Building Up Each Other in Christ, Part VII   Leave a comment

Above:  Caesar’s Coin, by Peter Paul Rubens

Image in the Public Domain


For the Twentieth Sunday after Trinity, Year 1


Lectionary from A Book of Worship for Free Churches (The General Council of the Congregational Christian Churches in the United States, 1948)

Collect from The Book of Worship (Evangelical and Reformed Church, 1947)


Grant, we beseech thee, merciful Lord, to thy faithful people pardon and peace,

that they may be cleansed from all their sins,

and serve thee with a quiet mind.  Amen.

The Book of Worship (1947), 221


Proverbs 16:1-20

Psalms 126 and 129

Ephesians 5:1-16

Matthew 22:15-22


The Synoptic Gospels tell many of the same stories, but not identically.  That is how oral tradition works; the core remains consistent yet the margins are variable.  Identifying the constant and the variable elements of repeated stories from one Synoptic Gospel to another is easy.  One may, most simply, see them in parallel columns in books of Gospel parallels.  I have two such volumes–Gospel Parallels (Burton H. Throckmorton, Jr.) and Synopsis of the Four Gospels (Kurt Aland).

Matthew 22:15-22, Luke 20:20-26, and Mark 12:13-17 are parallel to each other.  The question was superficially about taxes in general in Luke 20.  In Mark 12 and Matthew 22, however, the tax in question was a census/poll/head tax of one denarius per year.  A denarius, a worker’s wage for one day, at the time bore the image of Emperor Tiberius,

son of the divine Augustus.

A denarius was, therefore, an idol.  Why did Pharisees carry idols around with them?  The tax, which started in 6 C.E., led to the zealot movement.  Jesus avoided alienating zealots on one side and Romans on the other.  Those who sought to entrap Jesus retreated in humiliation (Psalm 129).

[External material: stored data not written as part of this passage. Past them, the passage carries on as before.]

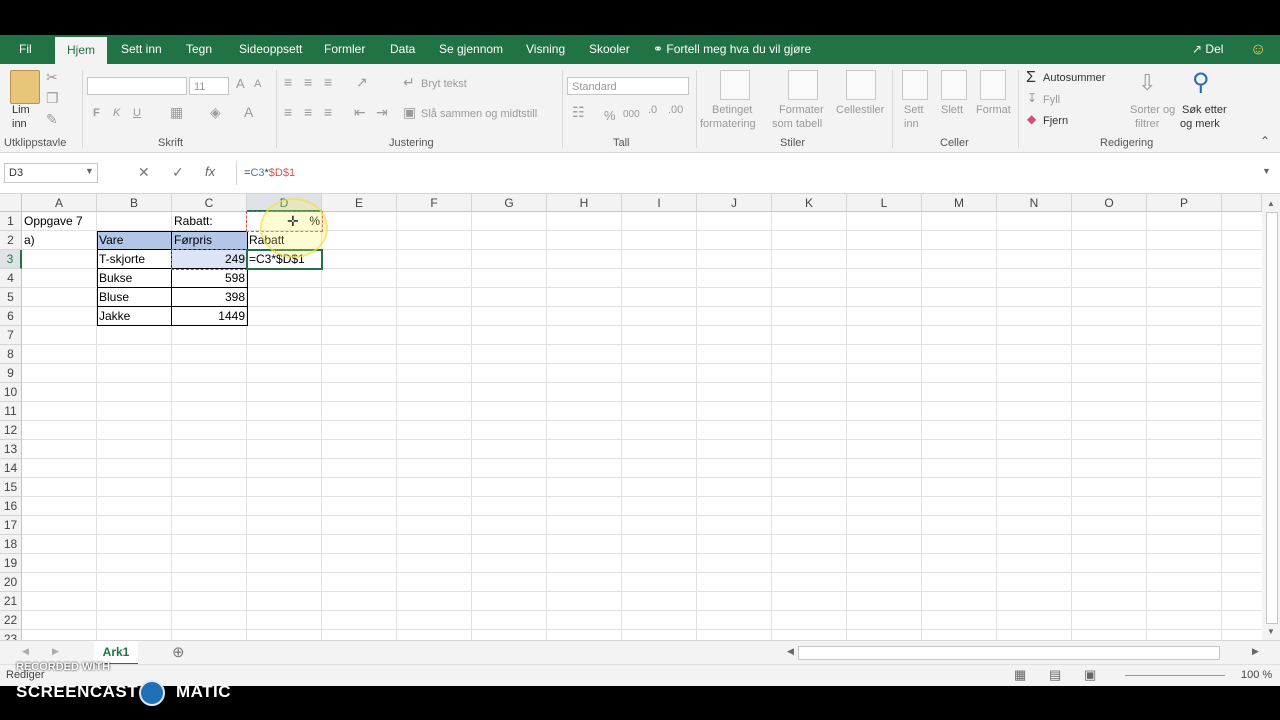  Describe the element at coordinates (410, 112) in the screenshot. I see `merge-icon: ▣` at that location.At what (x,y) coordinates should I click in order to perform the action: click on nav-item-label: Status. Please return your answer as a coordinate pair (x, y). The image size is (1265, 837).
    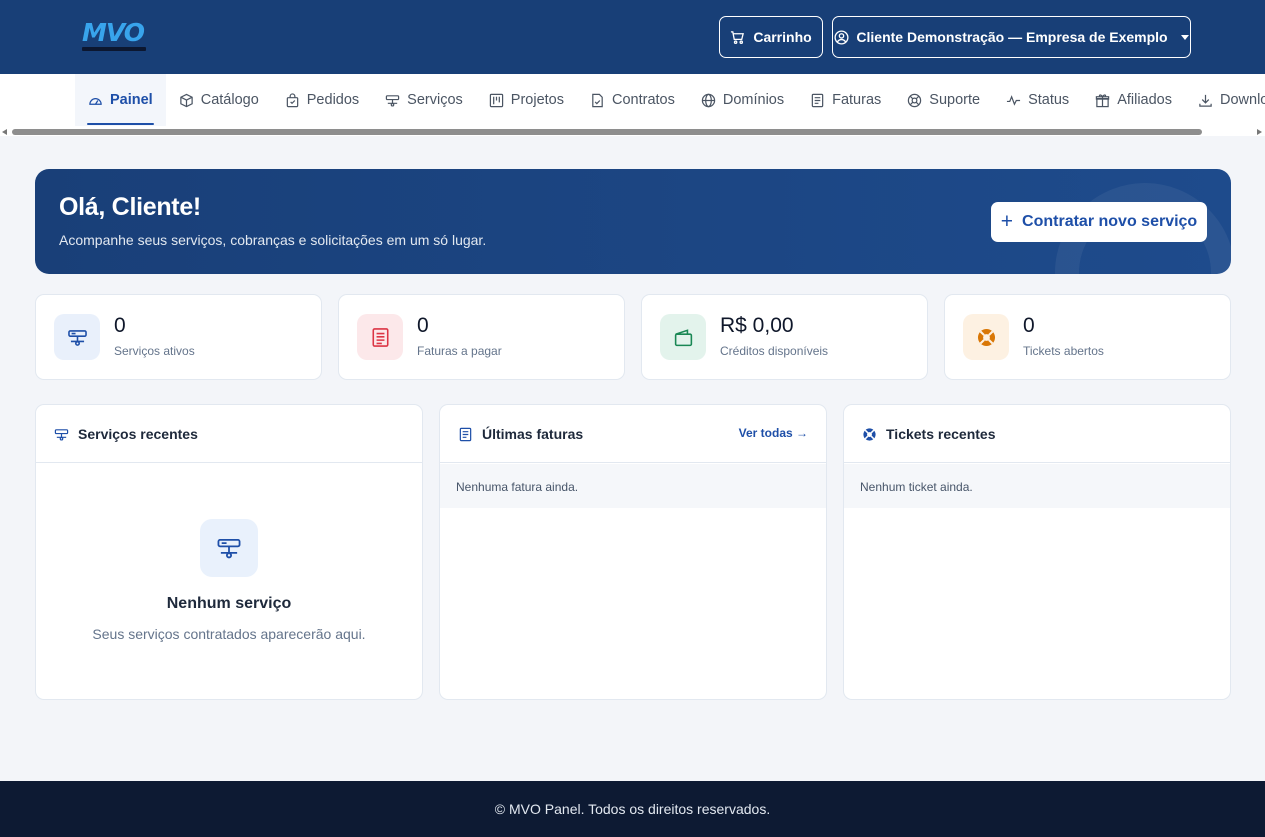
    Looking at the image, I should click on (1049, 100).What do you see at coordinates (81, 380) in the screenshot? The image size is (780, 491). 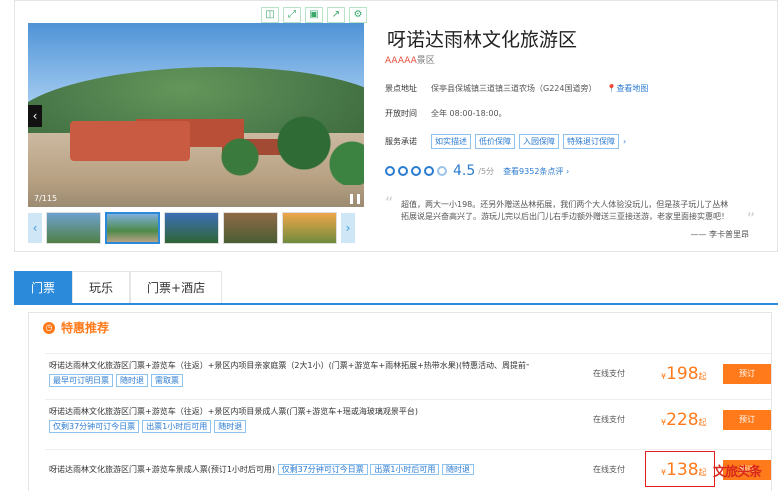 I see `ticket-tag: 最早可订明日票` at bounding box center [81, 380].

We belong to God.  We depend entirely on God.  Most of Ephesians 5:1-16 consists of commentary or advice consistent with the first two sentences of this paragraph:

Live in love as Christ loved you and gave himself up on your behalf, in offering and sacrifice whose fragrance is pleasing to God.

–Ephesians 5:2, The Revised English Bible (1989)

Value wisdom more than gold and silver.  Seek to build up each other, not to entrap and tear down each other.  Forgive one another as God has forgiven one.  Live generously.  All this advice is consistent with Ephesians 5:2.

Living this way may require one to surrender the idol of wanting to be right, of not want wanting to admit error.  A rare saint may not struggle with this temptation.  I am not part of that company.  I report accurately, however, that this struggle has decreased within me during the last few years.  Do not praise me, O reader; God has caused this change.

Anyhow, those who confronted Jesus in the Gospel story for today wanted to be right.  They sought to prove that they were right by placing Jesus in greater peril than he was in already.  He evaded their trap and showed them up, however.  They still refused to admit error.

Psychological defense mechanisms are powerful.  Many people, although confronted with objective evidence of their error or an error, refuse to admit being wrong.  They have leaned on ego instead.  Such defense of ego is destructive, both individually and collectively.  It contributes to the polarization of politics, whereby factions argue about what constitutes objective reality.  This ego defense also prevents individuals from maturing in their thinking and in their spiritual lives.

How much better would society be if more people were trying to build up each other, not beat each other into political, intellectual, and theological submission?